Et Sarkozy le minuscule
Rambaud est un auteur qui suscite l’intérêt de l’époque
mais on devine malheureusement, et avec ce livre un peu plus, que sa
notoriété sera balayée par les années qui ne manqueront pas de
s’écouler. Et pourtant « François le petit » a été
écrit pour le futur, pour dans cent ans où l’on aura oublié
Hollande et son règne comme on a aujourd’hui oublié Jean Casimir
Périer et Armand Fallières, obscurs présidents de la IIIème
république, pour une époque où l’on prendra plaisir à revivre un
morceau d’histoire de France.
On peut aisément reprocher à
Rambaud de manquer d’originalité, d’avoir la satire facile, même
s’il ne fait que relater des faits avec des mots orientés, il
recycle les poncifs les plus médiatiques en guise de critique.

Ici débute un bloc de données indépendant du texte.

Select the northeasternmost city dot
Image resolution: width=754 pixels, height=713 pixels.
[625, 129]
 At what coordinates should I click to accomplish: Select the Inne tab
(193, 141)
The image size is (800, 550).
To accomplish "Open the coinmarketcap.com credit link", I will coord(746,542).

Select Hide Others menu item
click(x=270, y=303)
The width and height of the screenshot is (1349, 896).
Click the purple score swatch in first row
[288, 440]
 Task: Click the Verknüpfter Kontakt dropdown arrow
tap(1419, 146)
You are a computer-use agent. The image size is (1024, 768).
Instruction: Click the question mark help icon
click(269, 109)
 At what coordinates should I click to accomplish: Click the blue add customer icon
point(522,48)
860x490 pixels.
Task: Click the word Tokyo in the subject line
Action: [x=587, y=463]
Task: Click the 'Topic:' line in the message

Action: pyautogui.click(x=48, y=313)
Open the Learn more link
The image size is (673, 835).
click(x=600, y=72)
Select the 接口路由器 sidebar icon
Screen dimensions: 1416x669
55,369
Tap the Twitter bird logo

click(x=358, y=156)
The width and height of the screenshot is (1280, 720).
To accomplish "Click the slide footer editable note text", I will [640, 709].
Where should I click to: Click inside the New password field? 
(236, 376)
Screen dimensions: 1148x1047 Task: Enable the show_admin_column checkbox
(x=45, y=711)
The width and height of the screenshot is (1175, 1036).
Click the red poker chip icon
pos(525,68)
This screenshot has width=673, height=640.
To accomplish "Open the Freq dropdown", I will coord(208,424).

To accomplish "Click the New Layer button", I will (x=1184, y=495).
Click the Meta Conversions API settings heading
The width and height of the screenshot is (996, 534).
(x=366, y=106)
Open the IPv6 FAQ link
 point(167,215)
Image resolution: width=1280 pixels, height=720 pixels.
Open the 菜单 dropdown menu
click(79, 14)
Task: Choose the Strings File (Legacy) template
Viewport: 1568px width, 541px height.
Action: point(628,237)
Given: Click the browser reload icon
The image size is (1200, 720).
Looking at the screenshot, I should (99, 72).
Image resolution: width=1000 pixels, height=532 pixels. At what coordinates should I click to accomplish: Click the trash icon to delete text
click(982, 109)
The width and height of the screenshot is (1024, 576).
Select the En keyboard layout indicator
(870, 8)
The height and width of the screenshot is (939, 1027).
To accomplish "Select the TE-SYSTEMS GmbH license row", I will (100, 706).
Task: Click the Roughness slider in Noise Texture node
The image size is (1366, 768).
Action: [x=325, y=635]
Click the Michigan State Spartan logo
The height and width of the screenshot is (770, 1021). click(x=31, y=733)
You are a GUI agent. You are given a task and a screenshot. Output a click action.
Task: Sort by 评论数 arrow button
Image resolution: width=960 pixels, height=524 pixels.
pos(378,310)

Et satiriser, égratigner Hollande
n’est en fait qu’une manigance pour dégoiser et dégueuler un
peu plus sur Sarkozy qui est sa vraie cible, son véritable
antagoniste. Il entérine définitivement sa déception du
Hollandisme et sa haine du Sarkozisme.
Pour conclure, un livre faiblement
drôle, stylistiquement poussif, littérairement mineur et pourtant
relativement jubilatoire. Ses portraits des hommes et femmes
politiques sont généralement assez savoureux et les titres qui
précèdent leurs patronymes, qu’ils soient issus de la noblesse ou
du clergé, marquent une certaine vérité au delà de la farce.
Ce bouquin réussit le tour de
force d’être à la fois mineur et incontournable.